------ 文档摘录

骨髓干细胞植入正常或慢性梗死心肌后短期内移植细胞的分布及可利用度

目的采用心肌内注射方法将骨髓间充质干细胞(BMSCs)植入到正常或慢性梗死心肌中后, 研究短期内植入细胞的分布和可利用度。方法采用选择性冠状动脉结扎方法建立大鼠慢性心肌梗死模型( n =9) 。1个月后, 采用心肌内注射方法将 111 铟 - 羟基喹啉 ( 111Indium- oxine, 111In) 同位素标记的自体 BMSCs (2×106/50μL)植入到慢性梗死心肌和正常对照心肌中( n =6) 。采用序列平面针孔闪烁扫描方法测定 BMSCs移植后 2 h、1 d、3 d、7 d 时的心肌 111In 的放射活性, 并计算植入细胞在心肌内的驻留率。于细胞移植术后第 7 天切取制备心脏横断面冷冻切片, 进行组织放射微成像(Micro- imaging)和组织病理学分析, 观察植入细胞在心肌内的分布情况。结果慢性心肌梗死(MI)组的心肌 111In 的放射活性在所有测定的时间点均显著高于正常对照组(P<0.01)。心肌放射强度实测值在经由各相应时间点 BMSCs细胞 111In 的自发泄漏率的体外标定值校正后, 计算得出植入的 BMSCs 细胞在慢性梗死心肌(MI 组)中的驻留率平均为 60%, 而在正常对照组心肌中细胞的驻留率只有 25%(P <0.01), 并在 7 d 的随访期中保持稳定。组织放射微成像和组织病理学分析都证实植入的 BMSCs 主要分布于由注射针头插入损伤或慢性心肌梗死所造成的纤维瘢痕组织中。结论心肌内细胞移植术后 7 d 内,被植入到慢性梗死心肌中的 BMSCs 细胞的可利用度高于被植入在正常心肌中的 BMSCs 细胞的可利用度。植入心肌内的 BMSCs 主要分布于由注射针头插入损伤和慢性心肌梗死导致的纤维瘢痕组织中。

------------

> _任务 A_: 用两句话概括该摘录。
> _任务 B_: 逐字照录该摘录中从“骨髓干细胞植入正常或慢性梗死心肌后短期内移植细胞的分布及可利用度”起、到“细胞的可利用度。植入心肌内的 BMSCs 主要分布于由注射针头插入损伤和慢性心肌梗死导致的纤维瘢痕组织中。”为止（含这两处）的内容。
请只依据该摘录作答。

------ 数据集

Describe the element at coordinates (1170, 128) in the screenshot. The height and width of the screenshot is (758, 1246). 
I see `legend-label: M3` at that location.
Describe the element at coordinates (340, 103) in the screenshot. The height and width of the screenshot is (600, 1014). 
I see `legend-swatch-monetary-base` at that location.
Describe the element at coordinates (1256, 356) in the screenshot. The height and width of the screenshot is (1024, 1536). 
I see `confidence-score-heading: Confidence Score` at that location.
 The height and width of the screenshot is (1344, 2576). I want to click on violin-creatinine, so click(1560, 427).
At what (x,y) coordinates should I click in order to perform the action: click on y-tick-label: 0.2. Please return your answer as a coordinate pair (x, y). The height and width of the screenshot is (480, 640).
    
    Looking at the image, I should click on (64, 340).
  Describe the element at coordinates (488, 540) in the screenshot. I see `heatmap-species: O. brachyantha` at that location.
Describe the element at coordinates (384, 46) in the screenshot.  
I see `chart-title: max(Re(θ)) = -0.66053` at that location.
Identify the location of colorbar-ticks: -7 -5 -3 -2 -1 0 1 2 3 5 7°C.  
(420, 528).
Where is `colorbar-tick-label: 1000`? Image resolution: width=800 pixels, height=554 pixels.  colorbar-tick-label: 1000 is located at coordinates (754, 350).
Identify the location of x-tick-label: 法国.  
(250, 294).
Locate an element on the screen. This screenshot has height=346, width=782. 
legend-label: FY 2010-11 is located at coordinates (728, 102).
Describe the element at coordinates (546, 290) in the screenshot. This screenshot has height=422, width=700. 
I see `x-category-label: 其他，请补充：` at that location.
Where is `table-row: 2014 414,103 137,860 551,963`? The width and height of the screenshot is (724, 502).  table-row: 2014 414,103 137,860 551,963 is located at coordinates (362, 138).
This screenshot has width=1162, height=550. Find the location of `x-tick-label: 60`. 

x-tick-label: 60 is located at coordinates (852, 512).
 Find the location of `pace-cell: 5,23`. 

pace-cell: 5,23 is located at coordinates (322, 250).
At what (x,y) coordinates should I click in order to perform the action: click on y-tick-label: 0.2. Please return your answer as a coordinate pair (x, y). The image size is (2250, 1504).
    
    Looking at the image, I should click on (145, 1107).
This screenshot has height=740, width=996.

------------

> _参考答案 A_: 研究采用心肌内注射方法，将111In标记的自体骨髓间充质干细胞植入大鼠慢性梗死心肌和正常对照心肌。结果显示，细胞在梗死心肌中的驻留率平均为60%，在正常心肌中只有25%，并在7天随访期中保持稳定；植入细胞主要分布于注射针头插入损伤或慢性心肌梗死所造成的纤维瘢痕组织中。

> _参考答案 B_:
骨髓干细胞植入正常或慢性梗死心肌后短期内移植细胞的分布及可利用度

目的采用心肌内注射方法将骨髓间充质干细胞(BMSCs)植入到正常或慢性梗死心肌中后, 研究短期内植入细胞的分布和可利用度。方法采用选择性冠状动脉结扎方法建立大鼠慢性心肌梗死模型( n =9) 。1个月后, 采用心肌内注射方法将 111 铟 - 羟基喹啉 ( 111Indium- oxine, 111In) 同位素标记的自体 BMSCs (2×106/50μL)植入到慢性梗死心肌和正常对照心肌中( n =6) 。采用序列平面针孔闪烁扫描方法测定 BMSCs移植后 2 h、1 d、3 d、7 d 时的心肌 111In 的放射活性, 并计算植入细胞在心肌内的驻留率。于细胞移植术后第 7 天切取制备心脏横断面冷冻切片, 进行组织放射微成像(Micro- imaging)和组织病理学分析, 观察植入细胞在心肌内的分布情况。结果慢性心肌梗死(MI)组的心肌 111In 的放射活性在所有测定的时间点均显著高于正常对照组(P<0.01)。心肌放射强度实测值在经由各相应时间点 BMSCs细胞 111In 的自发泄漏率的体外标定值校正后, 计算得出植入的 BMSCs 细胞在慢性梗死心肌(MI 组)中的驻留率平均为 60%, 而在正常对照组心肌中细胞的驻留率只有 25%(P <0.01), 并在 7 d 的随访期中保持稳定。组织放射微成像和组织病理学分析都证实植入的 BMSCs 主要分布于由注射针头插入损伤或慢性心肌梗死所造成的纤维瘢痕组织中。结论心肌内细胞移植术后 7 d 内,被植入到慢性梗死心肌中的 BMSCs 细胞的可利用度高于被植入在正常心肌中的 BMSCs 细胞的可利用度。植入心肌内的 BMSCs 主要分布于由注射针头插入损伤和慢性心肌梗死导致的纤维瘢痕组织中。